A complete history (including psychiatric and psychosexual history) should be obtained. People with paraphilic disorders may be especially difficult to interview because they often feel guilty about their disorder and thus are reluctant to share information openly with the interviewer. It is essential to establish rapport with these patients to allow them to talk more freely about their disorder. Asking leading questions and then allowing the patient to reveal information on his or her own helps in the treatment and management of a paraphilic disorder.

Voyeuristic disorder

The term voyeurism refers to the fairly common desire to view nudity and acts of coition. Differentiating innocent enjoyment of nudity from behavior that is similar but deviant in other circumstances can be difficult. When voyeuristic disorder is severe, peeping is the exclusive form of sexual activity. Onset is usually before age 15 years, and the disorder tends to be chronic. The wide extent of voyeuristic tendencies in the general population is evidenced by the common desire to indulge in exploitative activities such as live sex shows and pornography.

Exhibitionistic disorder

Exhibitionists commonly present to physicians, probably out of a sense of guilt about their behavior and alarm about their inability to control it. Sometimes the behavior is revealed as the result of a criminal offense. More serious underlying pathology is suggested when preferred scenes include defecation or small children.
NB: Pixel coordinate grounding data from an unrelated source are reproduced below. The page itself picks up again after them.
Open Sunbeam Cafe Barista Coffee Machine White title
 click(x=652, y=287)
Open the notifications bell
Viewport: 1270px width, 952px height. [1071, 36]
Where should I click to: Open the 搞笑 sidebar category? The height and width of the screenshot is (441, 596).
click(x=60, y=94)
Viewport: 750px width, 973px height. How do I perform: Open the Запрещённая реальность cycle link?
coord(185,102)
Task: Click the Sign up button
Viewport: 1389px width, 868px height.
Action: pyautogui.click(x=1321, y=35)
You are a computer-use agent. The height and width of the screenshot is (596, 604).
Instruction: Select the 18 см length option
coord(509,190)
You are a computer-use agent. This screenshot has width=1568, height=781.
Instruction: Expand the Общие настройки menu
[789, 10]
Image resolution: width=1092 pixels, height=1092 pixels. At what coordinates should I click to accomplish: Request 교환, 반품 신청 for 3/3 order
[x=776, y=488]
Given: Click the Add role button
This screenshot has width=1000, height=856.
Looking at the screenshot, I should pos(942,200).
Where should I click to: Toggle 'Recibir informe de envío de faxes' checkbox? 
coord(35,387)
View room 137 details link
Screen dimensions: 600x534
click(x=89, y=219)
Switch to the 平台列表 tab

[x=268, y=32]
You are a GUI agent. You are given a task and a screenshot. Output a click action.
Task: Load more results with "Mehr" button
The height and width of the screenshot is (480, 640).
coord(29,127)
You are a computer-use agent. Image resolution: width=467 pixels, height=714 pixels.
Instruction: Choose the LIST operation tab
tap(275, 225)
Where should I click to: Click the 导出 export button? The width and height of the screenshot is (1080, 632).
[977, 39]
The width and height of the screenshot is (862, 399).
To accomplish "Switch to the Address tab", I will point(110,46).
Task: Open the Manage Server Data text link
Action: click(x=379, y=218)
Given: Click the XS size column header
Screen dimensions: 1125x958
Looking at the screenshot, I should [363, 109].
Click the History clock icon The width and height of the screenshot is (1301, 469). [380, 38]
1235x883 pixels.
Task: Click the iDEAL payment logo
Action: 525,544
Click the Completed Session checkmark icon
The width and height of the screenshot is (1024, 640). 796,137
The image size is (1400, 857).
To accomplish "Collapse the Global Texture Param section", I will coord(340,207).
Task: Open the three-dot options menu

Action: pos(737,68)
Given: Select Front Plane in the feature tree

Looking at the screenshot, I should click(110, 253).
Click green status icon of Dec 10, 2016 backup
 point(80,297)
The onset of exhibitionistic disorder is usually before age 18 years but may occur later. About half of adult women have witnessed indecent exposure at some point in their lives. By definition, the disorder causes significant stress or impairment in social, occupational, or other important areas of functioning. In 1975, Rooth classified exhibitionism into the following 2 types [9] :

  • Type I - The inhibited flaccid exposer
  • Type II - The sociopathic exposer who may have a history of other conduct

After the act of self-exposure, there is generally no attempt at further sexual activity with the stranger, though the exhibitionist may feel a desire to shock the stranger or may entertain a fantasy that the observer will become sexually aroused.

Genital exhibitionism is primarily a male behavior and is rare among women. This has been explained by the differences between the sexes in the development of the castration complex and by the absence of a reassuring effect from showing a penis because of anatomic differences in women. Eber [10] and Kohut [11] have viewed female exhibitionism as a disorder of bodily narcissism.

Male exhibitionists, whether timid or brash, typically feel dominated by women and resent it. By exposing themselves, they attempt to turn the table on women, dominating rather than being dominated. Exhibitionists view this act as making women their helpless victims, rather than being helpless before them. Some researchers have suggested that exhibitionists have a fragile sense of masculinity. Threats to this fragile masculinity are countered by demonstrations of manliness.

Men with exhibitionistic disorder find it difficult to relate to women as whole people. Rather, they look on women merely as means of providing gratification and proof against castration. Many exhibitionists are very prudish with their wives. They go to great lengths never to look at their wives or to be seen by them in the nude. Intercourse tends to be rigid and conventional.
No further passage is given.